■ **Material to process**:

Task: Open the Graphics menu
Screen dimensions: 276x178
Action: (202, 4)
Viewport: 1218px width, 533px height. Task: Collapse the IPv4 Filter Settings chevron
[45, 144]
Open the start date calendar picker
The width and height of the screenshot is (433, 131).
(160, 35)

■ **Required action**: Return every line from the one holding "Viewport: 1218px width, 533px" through the end of the data, exactly as it appears, with both ends kept and nothing else.

■ **Exercise response**:
Viewport: 1218px width, 533px height. Task: Collapse the IPv4 Filter Settings chevron
[45, 144]
Open the start date calendar picker
The width and height of the screenshot is (433, 131).
(160, 35)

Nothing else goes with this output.